▶ **What is expected**: Return the rows from the start of the records through the line containing "[x=139, y=898]", inclusive, reproducing each line verbatim.

▶ **Material shown**:
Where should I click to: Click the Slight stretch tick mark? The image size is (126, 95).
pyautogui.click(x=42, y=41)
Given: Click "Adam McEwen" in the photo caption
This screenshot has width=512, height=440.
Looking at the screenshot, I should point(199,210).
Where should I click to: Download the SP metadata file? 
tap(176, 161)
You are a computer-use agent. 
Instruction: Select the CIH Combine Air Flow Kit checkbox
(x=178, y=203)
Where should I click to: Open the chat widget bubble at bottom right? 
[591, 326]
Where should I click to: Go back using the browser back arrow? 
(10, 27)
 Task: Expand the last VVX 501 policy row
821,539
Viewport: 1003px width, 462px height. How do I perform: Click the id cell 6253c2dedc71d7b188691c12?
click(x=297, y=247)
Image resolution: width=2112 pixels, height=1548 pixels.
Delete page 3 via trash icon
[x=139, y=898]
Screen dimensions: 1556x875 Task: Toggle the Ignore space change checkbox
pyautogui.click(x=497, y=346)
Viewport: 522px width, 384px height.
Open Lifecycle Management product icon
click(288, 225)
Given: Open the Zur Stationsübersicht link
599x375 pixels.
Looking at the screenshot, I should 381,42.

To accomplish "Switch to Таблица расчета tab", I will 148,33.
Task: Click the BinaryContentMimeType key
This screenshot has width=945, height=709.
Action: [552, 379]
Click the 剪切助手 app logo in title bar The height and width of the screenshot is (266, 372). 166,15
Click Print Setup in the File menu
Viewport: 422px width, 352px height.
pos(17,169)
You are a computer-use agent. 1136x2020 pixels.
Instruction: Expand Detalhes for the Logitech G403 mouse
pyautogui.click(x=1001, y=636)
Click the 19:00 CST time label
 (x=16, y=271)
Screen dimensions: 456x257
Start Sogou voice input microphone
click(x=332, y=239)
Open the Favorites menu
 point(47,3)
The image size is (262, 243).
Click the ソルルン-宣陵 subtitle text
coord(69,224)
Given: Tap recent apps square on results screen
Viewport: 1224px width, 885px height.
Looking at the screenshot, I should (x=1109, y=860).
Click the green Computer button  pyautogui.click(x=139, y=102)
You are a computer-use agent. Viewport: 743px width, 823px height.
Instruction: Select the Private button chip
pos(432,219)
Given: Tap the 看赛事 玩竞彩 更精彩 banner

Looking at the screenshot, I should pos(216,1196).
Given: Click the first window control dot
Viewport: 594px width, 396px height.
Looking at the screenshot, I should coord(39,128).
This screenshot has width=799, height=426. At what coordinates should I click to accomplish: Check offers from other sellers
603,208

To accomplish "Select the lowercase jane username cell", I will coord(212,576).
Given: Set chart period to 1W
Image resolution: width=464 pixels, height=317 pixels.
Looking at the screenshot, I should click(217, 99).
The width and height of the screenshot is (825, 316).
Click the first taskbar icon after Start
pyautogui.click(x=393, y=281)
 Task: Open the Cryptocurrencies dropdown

▶ **Correct answer**:
Where should I click to: Click the Slight stretch tick mark? The image size is (126, 95).
pyautogui.click(x=42, y=41)
Given: Click "Adam McEwen" in the photo caption
This screenshot has width=512, height=440.
Looking at the screenshot, I should point(199,210).
Where should I click to: Download the SP metadata file? 
tap(176, 161)
You are a computer-use agent. 
Instruction: Select the CIH Combine Air Flow Kit checkbox
(x=178, y=203)
Where should I click to: Open the chat widget bubble at bottom right? 
[591, 326]
Where should I click to: Go back using the browser back arrow? 
(10, 27)
 Task: Expand the last VVX 501 policy row
821,539
Viewport: 1003px width, 462px height. How do I perform: Click the id cell 6253c2dedc71d7b188691c12?
click(x=297, y=247)
Image resolution: width=2112 pixels, height=1548 pixels.
Delete page 3 via trash icon
[x=139, y=898]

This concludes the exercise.